Amnesty International: Afghanistan’s Human Rights Defenders Under Intensified Attack

Amnesty International (AI) released a telling report on Wednesday, which states that Afghanistan’s human rights community is under intensifying attacks from both the authorities and armed groups as human rights defenders and activists face intimidation, harassment, threats and violence.

Against the backdrop of escalating violence in Afghanistan, where the last year saw the highest levels of civilian deaths on record and last month was the most violent in more than two years, human rights defenders and activists have been largely ignored by the Afghan government and the international community, the report quoted.

In the report called, “Defenceless Defenders: Attacks on Afghanistan’s Human Rights Community”, Amnesty International reveals how the Afghan government has repeatedly failed to investigate attacks on human rights activists, sometimes accused them of ‘fabricating’ their claims, and even told them to take up arms to defend themselves.

Omar Waraich, Deputy South Asia Director at Amnesty International expressed his concern and said that, “This is one of the most dangerous moments to be a human rights activist in Afghanistan. Not only do they operate in one of the most hazardous environments, but they face threats from both the government and armed groups.

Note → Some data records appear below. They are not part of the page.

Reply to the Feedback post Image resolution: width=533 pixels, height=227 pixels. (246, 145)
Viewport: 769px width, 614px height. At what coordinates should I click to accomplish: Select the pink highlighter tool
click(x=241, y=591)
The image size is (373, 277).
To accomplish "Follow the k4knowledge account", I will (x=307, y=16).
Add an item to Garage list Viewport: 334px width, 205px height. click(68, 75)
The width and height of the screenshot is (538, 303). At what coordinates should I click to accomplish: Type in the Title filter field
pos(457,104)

The Afghan government has a duty to respect, protect and support activists, to investigate threats and attacks against them, and to hold suspected perpetrators accountable.”

Violence, Threats and Killings

In the press briefing, Amnesty International gave details of the number of human rights defenders and activists who have been intimidated, harassed, threatened, shot at and even killed in attacks that the Afghan authorities have failed to investigate and prosecute.

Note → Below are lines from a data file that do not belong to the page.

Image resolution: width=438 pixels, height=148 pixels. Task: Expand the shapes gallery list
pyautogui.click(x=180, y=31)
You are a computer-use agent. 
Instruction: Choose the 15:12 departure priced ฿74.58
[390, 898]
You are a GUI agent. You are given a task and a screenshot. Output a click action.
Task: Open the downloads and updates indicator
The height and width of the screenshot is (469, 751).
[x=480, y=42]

For instance, in October 2015, two staff members of Afghanistan’s Independent Human Rights Commission (AIHRC) were killed and two others wounded when a roadside bomb went off in the eastern province of Nangarhar, the report says.“As of today, the government unfortunately has not arrested anyone,” an AIHRC official told Amnesty International.

Threatened by Government

In December 2016, Afghan President Ashraf Ghani vowed to protect the rights of human rights defenders and activists. AI complained that far from upholding this commitment, the government has itself been responsible for intimidation, harassment and threats against human rights defenders and activists.

The report mentioned, in June 2016, the Afghan authorities deployed excessive force in Kabul’s Zanbaq Square to crush a protest against civilian casualties in the conflict.

At an earlier protest, one of the organizers told Amnesty International he was contacted by the President’s Office and warned to clear away the protestors’ tents because they could come “under attack” from armed groups – something he interpreted as a threat.

“There is No Trust”

Following failures to protect human rights defenders and activists and to investigate and prosecute threats and attacks against them, several human rights activists told Amnesty International that there is no trust in the government.

Two activists interviewed by Amnesty International said that when they reported attacks on them, they were not offered protection and instead told to buy weapons and protect themselves.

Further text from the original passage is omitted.